Pledging to quit animal tests, VW tries again to shake Nazi origin
WOLFSBURG, Germany––Monkeys are no longer breathing diesel fumes. Volkswagen publicists are likely breathing sighs of relief.
Nazi tactics and ideology live on elsewhere.
Examples include the use of the Nazi-developed pesticide Compound 1080 to kill a targeted goal of two million feral cats in Australia, and to purge the whole of New Zealand of feral cats, rats, mice, and brush possums.
But for VW, at least, an embarrassing reminder of Nazi ancestry seems to be fading.
Mass media worldwide picked up the June 4, 2018 announcement by People for the Ethical Treatment of Animals that VW chief executive Herbert Diess has pledged to discontinue animal experimentation––at least for the moment.
For a short time, anyhow, VW seemed to get more good publicity than bad, for stopping animal tests that even many defenders of animal testing agreed were more a stunt than useful, that should never have been ordered in the first place.
Wrote Diess, “Research projects and studies must always be balanced with consideration of ethical and moral questions. Volkswagen explicitly distances itself from all forms of animal abuse. In the future, we will rule out all testing on animals, as long as there are no pressing — such as legal — reasons that would make this necessary.”

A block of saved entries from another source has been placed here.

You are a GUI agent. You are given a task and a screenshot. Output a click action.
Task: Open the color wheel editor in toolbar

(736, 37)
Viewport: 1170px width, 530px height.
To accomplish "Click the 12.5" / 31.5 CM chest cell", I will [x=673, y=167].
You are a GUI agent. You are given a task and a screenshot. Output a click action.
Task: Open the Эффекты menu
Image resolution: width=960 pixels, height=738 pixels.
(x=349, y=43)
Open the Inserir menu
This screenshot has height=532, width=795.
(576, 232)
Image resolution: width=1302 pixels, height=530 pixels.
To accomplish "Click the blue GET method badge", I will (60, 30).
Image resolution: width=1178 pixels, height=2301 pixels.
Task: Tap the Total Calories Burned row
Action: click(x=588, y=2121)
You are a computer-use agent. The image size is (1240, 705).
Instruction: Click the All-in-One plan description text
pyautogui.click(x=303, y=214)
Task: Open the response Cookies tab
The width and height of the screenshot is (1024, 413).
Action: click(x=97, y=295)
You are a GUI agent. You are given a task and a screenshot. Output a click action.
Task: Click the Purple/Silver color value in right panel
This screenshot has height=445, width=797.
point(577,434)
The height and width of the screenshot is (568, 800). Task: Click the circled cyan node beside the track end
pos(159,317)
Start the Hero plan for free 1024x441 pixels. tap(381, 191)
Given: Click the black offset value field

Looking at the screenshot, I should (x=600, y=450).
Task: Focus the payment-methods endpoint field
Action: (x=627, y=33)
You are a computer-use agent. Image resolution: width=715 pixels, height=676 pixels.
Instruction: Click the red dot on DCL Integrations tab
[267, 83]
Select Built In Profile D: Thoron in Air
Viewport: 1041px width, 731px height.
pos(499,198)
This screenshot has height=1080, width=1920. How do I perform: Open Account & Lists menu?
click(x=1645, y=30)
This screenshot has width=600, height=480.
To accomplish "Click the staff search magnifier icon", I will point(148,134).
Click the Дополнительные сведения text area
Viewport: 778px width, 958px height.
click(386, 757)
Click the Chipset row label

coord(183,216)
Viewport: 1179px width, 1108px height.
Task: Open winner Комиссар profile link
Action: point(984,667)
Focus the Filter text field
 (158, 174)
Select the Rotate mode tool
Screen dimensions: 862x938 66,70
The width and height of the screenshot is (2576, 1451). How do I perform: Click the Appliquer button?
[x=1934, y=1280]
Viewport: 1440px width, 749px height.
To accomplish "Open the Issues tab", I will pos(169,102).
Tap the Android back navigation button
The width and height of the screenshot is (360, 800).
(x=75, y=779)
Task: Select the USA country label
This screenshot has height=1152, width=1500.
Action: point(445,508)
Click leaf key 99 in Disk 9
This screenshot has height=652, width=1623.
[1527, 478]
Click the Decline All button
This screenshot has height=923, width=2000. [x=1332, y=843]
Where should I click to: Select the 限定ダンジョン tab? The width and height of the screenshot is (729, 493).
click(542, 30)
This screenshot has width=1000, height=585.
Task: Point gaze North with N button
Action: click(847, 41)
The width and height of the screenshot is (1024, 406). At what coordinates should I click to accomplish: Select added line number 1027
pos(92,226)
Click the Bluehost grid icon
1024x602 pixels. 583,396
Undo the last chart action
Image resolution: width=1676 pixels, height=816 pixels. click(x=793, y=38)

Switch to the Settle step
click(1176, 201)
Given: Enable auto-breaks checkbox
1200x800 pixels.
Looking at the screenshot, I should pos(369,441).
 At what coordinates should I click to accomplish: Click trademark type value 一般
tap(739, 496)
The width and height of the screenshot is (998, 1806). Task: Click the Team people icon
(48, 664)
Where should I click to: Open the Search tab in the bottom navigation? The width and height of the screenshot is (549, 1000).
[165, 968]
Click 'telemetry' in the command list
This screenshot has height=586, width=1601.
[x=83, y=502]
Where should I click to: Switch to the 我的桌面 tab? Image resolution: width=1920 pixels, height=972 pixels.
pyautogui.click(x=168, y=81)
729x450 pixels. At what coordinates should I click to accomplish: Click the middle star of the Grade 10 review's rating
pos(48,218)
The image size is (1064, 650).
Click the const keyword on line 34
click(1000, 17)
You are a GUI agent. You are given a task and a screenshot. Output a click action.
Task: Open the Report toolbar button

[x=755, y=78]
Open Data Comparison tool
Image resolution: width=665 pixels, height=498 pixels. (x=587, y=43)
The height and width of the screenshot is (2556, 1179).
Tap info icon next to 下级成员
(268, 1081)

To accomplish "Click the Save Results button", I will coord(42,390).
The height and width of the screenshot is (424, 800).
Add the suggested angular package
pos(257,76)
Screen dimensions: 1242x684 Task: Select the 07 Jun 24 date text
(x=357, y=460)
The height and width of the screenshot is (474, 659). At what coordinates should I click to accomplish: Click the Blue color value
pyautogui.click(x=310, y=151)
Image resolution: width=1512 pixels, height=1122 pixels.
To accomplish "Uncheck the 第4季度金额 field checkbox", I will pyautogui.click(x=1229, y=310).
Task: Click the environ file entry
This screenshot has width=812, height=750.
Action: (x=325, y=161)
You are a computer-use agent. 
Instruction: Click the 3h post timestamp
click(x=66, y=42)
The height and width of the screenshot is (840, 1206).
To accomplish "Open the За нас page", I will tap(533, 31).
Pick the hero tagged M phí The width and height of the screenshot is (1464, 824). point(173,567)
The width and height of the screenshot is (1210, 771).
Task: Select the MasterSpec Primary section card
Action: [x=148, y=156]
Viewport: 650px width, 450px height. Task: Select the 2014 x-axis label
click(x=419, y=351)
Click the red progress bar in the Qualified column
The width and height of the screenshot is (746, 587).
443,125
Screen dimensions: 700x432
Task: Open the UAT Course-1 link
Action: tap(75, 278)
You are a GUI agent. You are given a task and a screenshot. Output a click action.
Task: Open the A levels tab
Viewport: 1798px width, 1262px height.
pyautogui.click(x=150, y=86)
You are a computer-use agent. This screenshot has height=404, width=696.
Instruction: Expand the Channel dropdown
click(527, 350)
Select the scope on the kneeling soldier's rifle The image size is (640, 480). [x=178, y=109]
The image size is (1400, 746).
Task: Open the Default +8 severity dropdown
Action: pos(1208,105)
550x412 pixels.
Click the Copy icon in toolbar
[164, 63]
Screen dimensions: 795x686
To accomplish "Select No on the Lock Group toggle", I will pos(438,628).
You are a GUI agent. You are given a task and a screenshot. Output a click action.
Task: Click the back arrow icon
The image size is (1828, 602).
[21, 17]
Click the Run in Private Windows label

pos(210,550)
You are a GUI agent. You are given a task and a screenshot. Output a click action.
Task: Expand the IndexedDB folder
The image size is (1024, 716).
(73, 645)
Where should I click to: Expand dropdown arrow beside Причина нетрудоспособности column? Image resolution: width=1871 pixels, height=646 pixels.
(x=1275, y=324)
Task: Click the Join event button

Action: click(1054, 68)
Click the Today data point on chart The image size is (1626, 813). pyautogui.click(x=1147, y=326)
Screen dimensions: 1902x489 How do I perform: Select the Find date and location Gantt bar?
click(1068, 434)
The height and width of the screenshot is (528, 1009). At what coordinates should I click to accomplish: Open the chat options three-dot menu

Macaques made to inhale diesel fumes
For more than five months Volkwagen was haunted by PETA publicity about how the automaker had, in the words of PETA staffer Tasgola Brune, “funded an experiment in which macaque monkeys were forced to inhale diesel fumes emitted from an old pickup truck and a VW Beetle for four hours, after the World Health Organization moved to classify diesel exhaust as a carcinogen.
“After the cruel testing,” Brune said, “samples of the animals’ lung tissue were removed to check for inflammation. It’s not known what happened to the animals after this.”
But global revulsion at the self-evident cruelty to the macaques was only a part of the potential damage to the Volkswagen image that the incident might have occasioned.
Elaborated Kate Connolly of The Guardian, “The tests, carried out in May 2015 by the New Mexico-based Lovelace Respiratory Research Institute (LRRI), involved locking 10 Java monkeys in small airtight chambers…The animals were left to watch cartoons,” in themselves terrifying to the macaques, as shown in video of the experiments, while inhaling exhaust fumes “to prove that the pollutant load of nitrogen oxide car emissions from diesel motors had measurably decreased, thanks to modern cleaning technology.
Scene from the VW macaque experiments.
Humans were also test subjects
“It also emerged that a study in Germany measured the effects of inhaling nitrogen dioxide on 25 human volunteers,” Connolly wrote, an aspect of the testing that seems to have received relatively little notice.
Added Connolly, “The company initially tried to distance itself from the institute that commissioned the tests, the European Research Group of Environment & Health in the Transport Sector, a car lobby group funded by Volkswagen, Daimler and BMW. But it is now known that VW managers were informed about the testing before and after it was carried out.
“Daimler and BMW tried to distance themselves from the tests,” Connolly said, “stressing that none of their cars had been used.”
(Beth Clifton collage)
“Superfluous & senseless”
Said Daimler and BMW in a joint statement, “We will investigate how this study came to pass and have started an investigation. We consider the animal experiments in the study to be superfluous and senseless.”
The gassing experiments might have reminded car-buyers of the origin of the Volkswagen company as the “People’s Car” project in Nazi Germany. Volkwagen has struggled to shed reminders of this heritage for more than 70 years.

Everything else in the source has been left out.